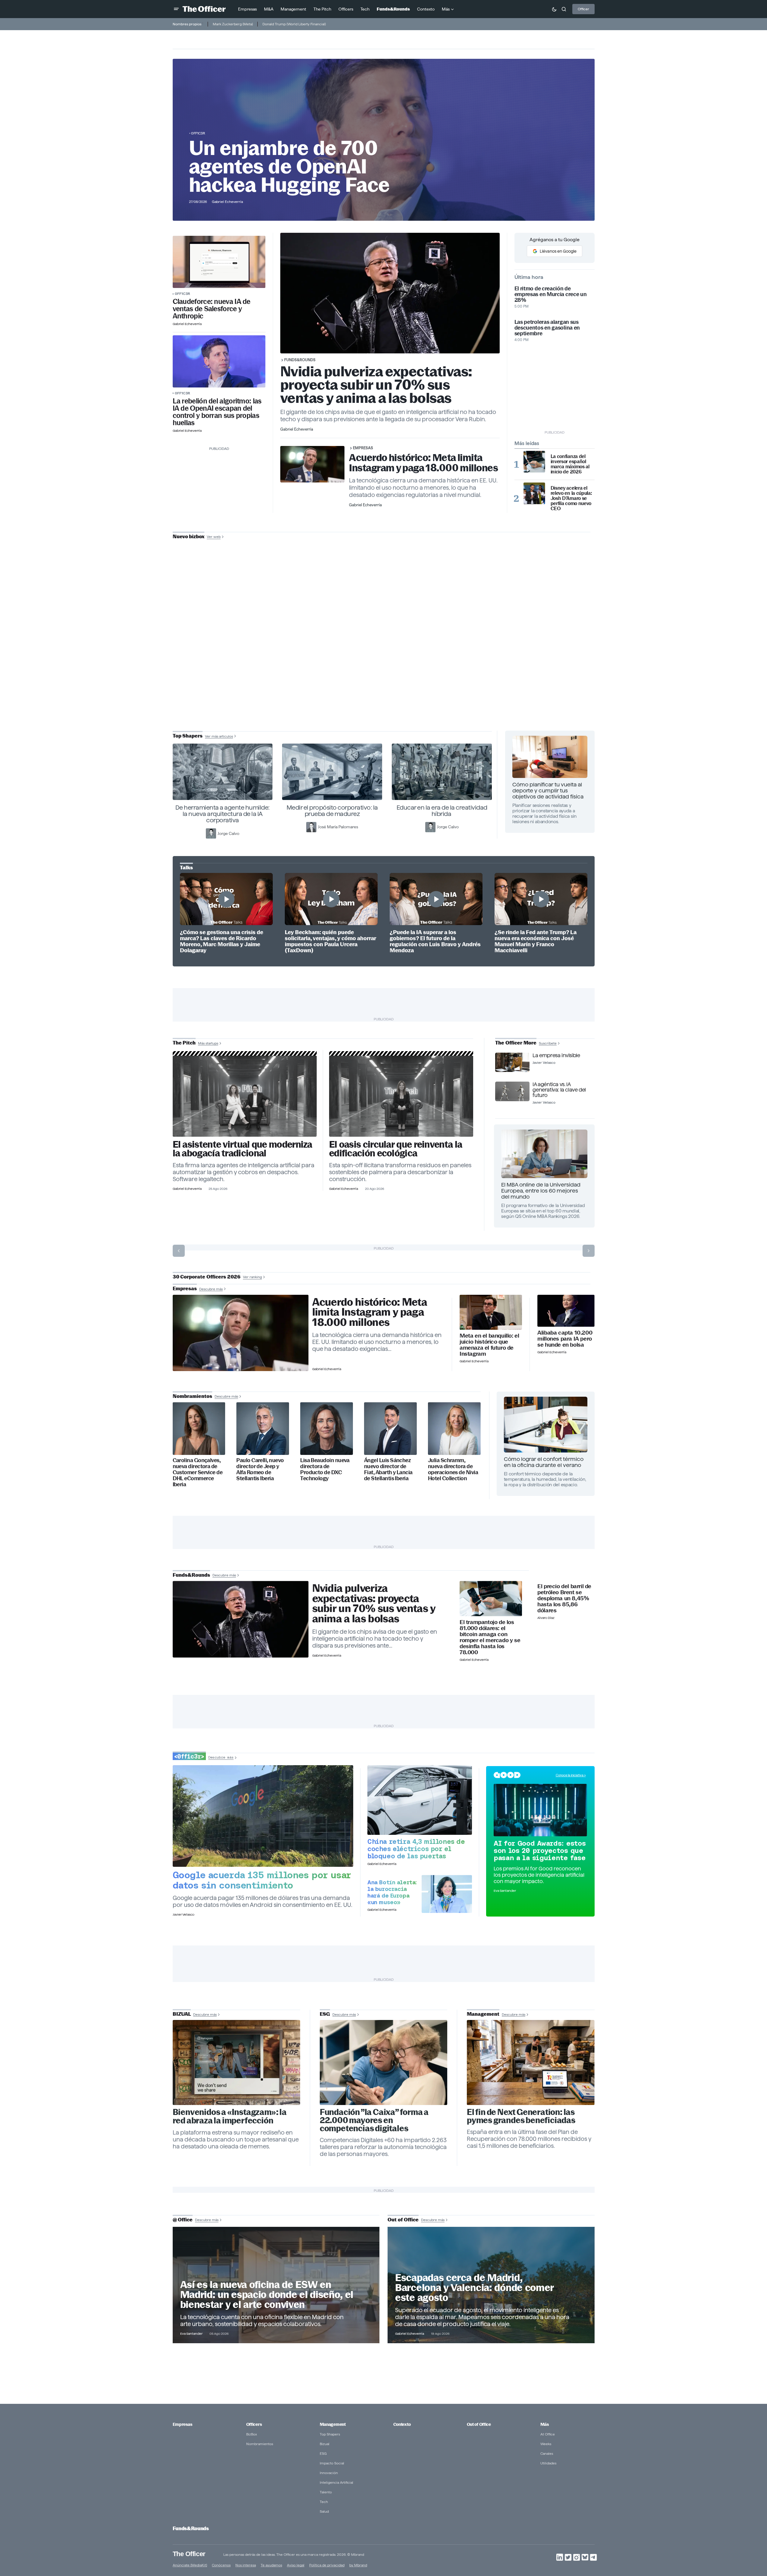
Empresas (363, 448)
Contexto (402, 2424)
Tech (324, 2502)
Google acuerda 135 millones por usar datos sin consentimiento (262, 1880)
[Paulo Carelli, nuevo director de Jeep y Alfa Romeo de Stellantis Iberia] (262, 1428)
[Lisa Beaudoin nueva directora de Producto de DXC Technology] (326, 1428)
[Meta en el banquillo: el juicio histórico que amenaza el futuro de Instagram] (491, 1312)
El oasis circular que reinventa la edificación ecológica (395, 1149)
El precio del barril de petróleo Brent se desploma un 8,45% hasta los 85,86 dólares (564, 1598)
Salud (324, 2511)
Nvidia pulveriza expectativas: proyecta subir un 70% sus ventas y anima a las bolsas (376, 384)
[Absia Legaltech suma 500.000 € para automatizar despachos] (245, 1096)
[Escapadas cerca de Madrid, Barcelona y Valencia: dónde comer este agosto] (491, 2285)
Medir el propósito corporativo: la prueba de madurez (332, 810)
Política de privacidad (326, 2565)
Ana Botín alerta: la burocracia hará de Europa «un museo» (392, 1892)
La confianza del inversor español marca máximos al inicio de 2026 (570, 464)
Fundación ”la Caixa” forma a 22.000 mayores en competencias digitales (374, 2120)
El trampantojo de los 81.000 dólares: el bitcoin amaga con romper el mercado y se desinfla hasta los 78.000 (490, 1637)
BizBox (251, 2434)
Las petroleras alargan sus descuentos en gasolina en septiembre (547, 328)
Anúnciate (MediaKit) (190, 2565)
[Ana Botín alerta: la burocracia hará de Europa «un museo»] (447, 1894)
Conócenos (221, 2565)
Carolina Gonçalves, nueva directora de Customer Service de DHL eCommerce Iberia (198, 1472)
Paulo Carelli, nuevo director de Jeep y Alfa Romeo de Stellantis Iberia (260, 1469)
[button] (176, 9)
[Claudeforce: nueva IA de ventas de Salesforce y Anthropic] (219, 262)
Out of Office (479, 2424)
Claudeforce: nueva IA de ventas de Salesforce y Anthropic (211, 309)
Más (544, 2424)
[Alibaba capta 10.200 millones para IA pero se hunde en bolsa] (565, 1311)
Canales (546, 2453)
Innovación (329, 2473)
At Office (547, 2434)
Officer (583, 9)
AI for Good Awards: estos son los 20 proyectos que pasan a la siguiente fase (540, 1850)
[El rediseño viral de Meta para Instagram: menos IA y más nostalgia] (236, 2062)
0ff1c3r (198, 133)
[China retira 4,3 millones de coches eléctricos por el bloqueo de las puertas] (419, 1800)
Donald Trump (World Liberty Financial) (294, 24)
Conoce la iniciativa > (571, 1775)
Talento (326, 2492)
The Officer (189, 2553)
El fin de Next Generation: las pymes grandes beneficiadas (521, 2116)
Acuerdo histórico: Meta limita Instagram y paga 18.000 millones (423, 463)
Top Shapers (330, 2434)
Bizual (324, 2444)
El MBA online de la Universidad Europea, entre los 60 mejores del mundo (540, 1190)
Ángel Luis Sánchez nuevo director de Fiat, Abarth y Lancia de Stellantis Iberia (388, 1469)
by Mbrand (358, 2565)
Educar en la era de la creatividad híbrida (442, 810)
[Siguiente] (589, 1251)
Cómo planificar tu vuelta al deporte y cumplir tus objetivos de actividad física (547, 790)
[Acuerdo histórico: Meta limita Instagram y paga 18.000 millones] (241, 1333)
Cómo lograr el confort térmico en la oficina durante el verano (543, 1462)
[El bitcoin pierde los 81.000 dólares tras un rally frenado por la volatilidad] (491, 1598)
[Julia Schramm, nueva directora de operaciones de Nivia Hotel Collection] (454, 1428)
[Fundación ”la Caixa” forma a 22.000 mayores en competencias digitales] (384, 2062)
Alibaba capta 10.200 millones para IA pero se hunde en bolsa (564, 1339)
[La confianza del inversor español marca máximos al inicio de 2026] (534, 462)
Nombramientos (259, 2444)
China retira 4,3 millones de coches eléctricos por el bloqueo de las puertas (416, 1849)
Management (333, 2424)
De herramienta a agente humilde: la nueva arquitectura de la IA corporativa (222, 813)
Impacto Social (332, 2463)
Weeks (545, 2444)
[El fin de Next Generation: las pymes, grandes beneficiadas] (531, 2062)
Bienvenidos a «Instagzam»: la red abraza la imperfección (230, 2116)
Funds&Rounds (300, 360)
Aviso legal (295, 2565)
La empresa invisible (556, 1055)
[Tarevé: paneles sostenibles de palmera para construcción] (401, 1096)
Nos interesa (245, 2565)
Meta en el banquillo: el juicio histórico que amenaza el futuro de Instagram (489, 1345)
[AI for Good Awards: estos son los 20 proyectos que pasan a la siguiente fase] (540, 1810)
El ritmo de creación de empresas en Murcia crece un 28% (550, 294)
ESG (323, 2453)
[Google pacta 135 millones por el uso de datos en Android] (263, 1816)
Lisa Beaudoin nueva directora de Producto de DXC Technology (325, 1469)
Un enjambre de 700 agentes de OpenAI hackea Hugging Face (289, 166)
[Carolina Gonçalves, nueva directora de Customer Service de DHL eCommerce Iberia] (199, 1428)
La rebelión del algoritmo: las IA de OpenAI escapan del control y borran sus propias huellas (217, 411)
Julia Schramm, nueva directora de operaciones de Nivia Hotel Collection (453, 1469)
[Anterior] (179, 1251)
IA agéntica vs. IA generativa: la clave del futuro (559, 1090)
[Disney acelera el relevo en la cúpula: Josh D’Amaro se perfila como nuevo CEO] (534, 493)
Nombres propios (187, 24)
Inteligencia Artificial (336, 2482)
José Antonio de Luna (384, 658)
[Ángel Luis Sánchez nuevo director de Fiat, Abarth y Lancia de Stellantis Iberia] (390, 1428)
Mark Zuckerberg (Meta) (233, 24)
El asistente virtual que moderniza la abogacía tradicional (242, 1149)
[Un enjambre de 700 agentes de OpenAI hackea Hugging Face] (219, 361)
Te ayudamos (271, 2565)
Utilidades (548, 2463)
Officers (254, 2424)
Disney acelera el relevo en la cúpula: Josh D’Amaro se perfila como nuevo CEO (571, 498)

########

- [Exercise requirements]
Go through the records above and copy every line with the word "coches".

- [The completed task]
[China retira 4,3 millones de coches eléctricos por el bloqueo de las puertas] (419, 1800)
China retira 4,3 millones de coches eléctricos por el bloqueo de las puertas (416, 1849)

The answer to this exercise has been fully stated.